» Entries provided:
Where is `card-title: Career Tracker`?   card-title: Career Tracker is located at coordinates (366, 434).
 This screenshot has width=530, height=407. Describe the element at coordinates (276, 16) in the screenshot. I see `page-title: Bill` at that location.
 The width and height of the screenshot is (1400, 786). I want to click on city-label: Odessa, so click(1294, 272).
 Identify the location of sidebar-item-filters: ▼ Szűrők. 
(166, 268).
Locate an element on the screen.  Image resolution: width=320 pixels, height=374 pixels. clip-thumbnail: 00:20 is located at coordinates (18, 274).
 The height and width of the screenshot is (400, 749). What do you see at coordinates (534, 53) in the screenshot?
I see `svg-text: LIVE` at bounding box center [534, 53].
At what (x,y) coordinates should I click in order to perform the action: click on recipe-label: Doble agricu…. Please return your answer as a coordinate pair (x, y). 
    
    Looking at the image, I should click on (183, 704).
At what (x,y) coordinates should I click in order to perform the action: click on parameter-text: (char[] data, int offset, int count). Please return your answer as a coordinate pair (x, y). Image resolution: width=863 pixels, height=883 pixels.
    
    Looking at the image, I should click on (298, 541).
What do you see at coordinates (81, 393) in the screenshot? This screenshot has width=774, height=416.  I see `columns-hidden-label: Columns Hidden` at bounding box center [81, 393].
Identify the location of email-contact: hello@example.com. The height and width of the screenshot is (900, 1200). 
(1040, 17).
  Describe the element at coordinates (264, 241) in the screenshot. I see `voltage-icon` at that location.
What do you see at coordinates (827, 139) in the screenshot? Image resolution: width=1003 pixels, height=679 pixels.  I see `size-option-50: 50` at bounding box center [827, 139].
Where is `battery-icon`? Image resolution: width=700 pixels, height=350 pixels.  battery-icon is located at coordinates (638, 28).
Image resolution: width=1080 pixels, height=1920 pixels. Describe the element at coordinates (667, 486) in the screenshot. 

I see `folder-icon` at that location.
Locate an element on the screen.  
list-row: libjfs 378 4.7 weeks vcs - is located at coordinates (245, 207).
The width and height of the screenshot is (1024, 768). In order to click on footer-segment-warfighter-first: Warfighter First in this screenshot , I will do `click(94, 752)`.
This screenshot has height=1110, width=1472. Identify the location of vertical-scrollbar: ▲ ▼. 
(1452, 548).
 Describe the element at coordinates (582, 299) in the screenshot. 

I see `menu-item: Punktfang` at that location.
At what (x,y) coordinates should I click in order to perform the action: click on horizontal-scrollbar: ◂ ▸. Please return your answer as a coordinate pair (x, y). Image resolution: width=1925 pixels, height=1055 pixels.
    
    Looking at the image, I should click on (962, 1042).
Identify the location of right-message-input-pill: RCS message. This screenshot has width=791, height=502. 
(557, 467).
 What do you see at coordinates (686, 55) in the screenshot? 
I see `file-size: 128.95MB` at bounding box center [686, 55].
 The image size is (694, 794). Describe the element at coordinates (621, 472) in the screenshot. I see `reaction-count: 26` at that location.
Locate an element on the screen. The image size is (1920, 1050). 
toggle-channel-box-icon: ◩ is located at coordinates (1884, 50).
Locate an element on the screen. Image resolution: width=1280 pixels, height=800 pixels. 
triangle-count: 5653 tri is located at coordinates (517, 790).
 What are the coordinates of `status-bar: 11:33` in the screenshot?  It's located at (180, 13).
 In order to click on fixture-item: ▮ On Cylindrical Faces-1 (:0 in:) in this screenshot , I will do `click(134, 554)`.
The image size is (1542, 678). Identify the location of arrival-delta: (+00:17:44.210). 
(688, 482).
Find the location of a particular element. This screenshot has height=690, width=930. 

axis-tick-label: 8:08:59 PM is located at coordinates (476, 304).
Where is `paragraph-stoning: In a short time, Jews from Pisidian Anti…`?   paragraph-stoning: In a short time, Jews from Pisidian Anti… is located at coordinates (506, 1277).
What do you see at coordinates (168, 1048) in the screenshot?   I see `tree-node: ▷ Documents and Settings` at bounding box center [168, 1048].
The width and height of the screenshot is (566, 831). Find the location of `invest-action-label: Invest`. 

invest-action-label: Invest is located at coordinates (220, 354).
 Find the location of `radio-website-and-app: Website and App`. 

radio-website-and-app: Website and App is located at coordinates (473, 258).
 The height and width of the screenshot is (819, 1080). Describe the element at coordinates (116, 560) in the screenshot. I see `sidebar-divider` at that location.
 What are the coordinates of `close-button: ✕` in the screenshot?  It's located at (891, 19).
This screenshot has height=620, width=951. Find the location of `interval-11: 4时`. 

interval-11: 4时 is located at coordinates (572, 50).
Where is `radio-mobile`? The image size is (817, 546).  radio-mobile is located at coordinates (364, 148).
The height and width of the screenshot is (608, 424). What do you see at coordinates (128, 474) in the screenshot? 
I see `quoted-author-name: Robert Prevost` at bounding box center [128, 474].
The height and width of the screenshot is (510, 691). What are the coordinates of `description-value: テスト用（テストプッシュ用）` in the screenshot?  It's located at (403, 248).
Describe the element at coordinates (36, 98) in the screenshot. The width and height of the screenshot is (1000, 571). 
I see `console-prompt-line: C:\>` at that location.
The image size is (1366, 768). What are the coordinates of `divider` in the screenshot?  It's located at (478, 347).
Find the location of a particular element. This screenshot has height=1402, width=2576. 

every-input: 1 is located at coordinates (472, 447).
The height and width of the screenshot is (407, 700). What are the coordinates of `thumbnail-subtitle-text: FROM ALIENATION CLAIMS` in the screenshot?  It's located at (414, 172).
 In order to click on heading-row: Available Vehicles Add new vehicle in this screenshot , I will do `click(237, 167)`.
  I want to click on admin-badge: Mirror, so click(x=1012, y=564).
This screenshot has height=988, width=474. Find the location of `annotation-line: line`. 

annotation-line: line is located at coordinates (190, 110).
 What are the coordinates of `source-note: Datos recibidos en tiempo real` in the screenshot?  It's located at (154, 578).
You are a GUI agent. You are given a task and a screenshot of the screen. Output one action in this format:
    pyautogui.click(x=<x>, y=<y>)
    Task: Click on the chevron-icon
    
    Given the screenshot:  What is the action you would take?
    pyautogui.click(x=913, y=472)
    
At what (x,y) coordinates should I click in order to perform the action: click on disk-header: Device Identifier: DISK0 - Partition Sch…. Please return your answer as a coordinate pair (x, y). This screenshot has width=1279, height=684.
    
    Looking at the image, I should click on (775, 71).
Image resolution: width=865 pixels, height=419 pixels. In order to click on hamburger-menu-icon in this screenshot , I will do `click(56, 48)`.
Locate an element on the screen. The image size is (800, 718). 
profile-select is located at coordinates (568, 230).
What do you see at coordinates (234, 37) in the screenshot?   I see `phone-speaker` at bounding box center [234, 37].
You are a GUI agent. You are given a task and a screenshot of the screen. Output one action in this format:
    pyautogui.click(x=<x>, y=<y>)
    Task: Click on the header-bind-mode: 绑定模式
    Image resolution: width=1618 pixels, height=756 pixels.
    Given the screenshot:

» Required work: Write out every row from the one containing "In order to click on fixture-item: ▮" down to the one containing "axis-tick-label: 8:08:59 PM", switching "Cylindrical" to "Conical" and keeping everything else unchanged.

» Finished exercise:
 In order to click on fixture-item: ▮ On Conical Faces-1 (:0 in:) in this screenshot , I will do `click(134, 554)`.
The image size is (1542, 678). Identify the location of arrival-delta: (+00:17:44.210). 
(688, 482).
Find the location of a particular element. This screenshot has height=690, width=930. 

axis-tick-label: 8:08:59 PM is located at coordinates (476, 304).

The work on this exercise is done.